● Task
Rewrite all of the items below, replacing every occurrence of "Screen dimensions" with "Display size" and keeping everything else the same.

------------------------------------------------------------

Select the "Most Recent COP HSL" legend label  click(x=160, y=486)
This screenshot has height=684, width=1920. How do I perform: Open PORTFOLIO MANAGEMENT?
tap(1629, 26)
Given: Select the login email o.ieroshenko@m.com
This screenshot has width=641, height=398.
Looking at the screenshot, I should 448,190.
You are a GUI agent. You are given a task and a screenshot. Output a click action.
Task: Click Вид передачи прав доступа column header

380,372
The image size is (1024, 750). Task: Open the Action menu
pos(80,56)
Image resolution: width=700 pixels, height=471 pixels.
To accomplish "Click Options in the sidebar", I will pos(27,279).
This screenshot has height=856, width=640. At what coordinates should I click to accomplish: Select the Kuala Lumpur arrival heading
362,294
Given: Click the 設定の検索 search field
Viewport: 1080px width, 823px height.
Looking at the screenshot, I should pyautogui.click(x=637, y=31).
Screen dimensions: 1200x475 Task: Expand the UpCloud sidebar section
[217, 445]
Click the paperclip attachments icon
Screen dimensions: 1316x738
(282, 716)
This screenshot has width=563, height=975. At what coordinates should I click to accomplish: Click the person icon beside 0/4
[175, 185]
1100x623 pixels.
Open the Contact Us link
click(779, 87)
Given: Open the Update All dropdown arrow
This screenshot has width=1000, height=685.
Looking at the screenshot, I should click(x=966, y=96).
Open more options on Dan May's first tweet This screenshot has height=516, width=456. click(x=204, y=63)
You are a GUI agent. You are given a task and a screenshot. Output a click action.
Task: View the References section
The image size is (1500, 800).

------------------------------------------------------------

● Result for this exercise
Select the "Most Recent COP HSL" legend label  click(x=160, y=486)
This screenshot has height=684, width=1920. How do I perform: Open PORTFOLIO MANAGEMENT?
tap(1629, 26)
Given: Select the login email o.ieroshenko@m.com
This screenshot has width=641, height=398.
Looking at the screenshot, I should 448,190.
You are a GUI agent. You are given a task and a screenshot. Output a click action.
Task: Click Вид передачи прав доступа column header

380,372
The image size is (1024, 750). Task: Open the Action menu
pos(80,56)
Image resolution: width=700 pixels, height=471 pixels.
To accomplish "Click Options in the sidebar", I will pos(27,279).
This screenshot has height=856, width=640. At what coordinates should I click to accomplish: Select the Kuala Lumpur arrival heading
362,294
Given: Click the 設定の検索 search field
Viewport: 1080px width, 823px height.
Looking at the screenshot, I should pyautogui.click(x=637, y=31).
Display size: 1200x475 Task: Expand the UpCloud sidebar section
[217, 445]
Click the paperclip attachments icon
Display size: 1316x738
(282, 716)
This screenshot has width=563, height=975. At what coordinates should I click to accomplish: Click the person icon beside 0/4
[175, 185]
1100x623 pixels.
Open the Contact Us link
click(779, 87)
Given: Open the Update All dropdown arrow
This screenshot has width=1000, height=685.
Looking at the screenshot, I should click(x=966, y=96).
Open more options on Dan May's first tweet This screenshot has height=516, width=456. click(x=204, y=63)
You are a GUI agent. You are given a task and a screenshot. Output a click action.
Task: View the References section
The image size is (1500, 800).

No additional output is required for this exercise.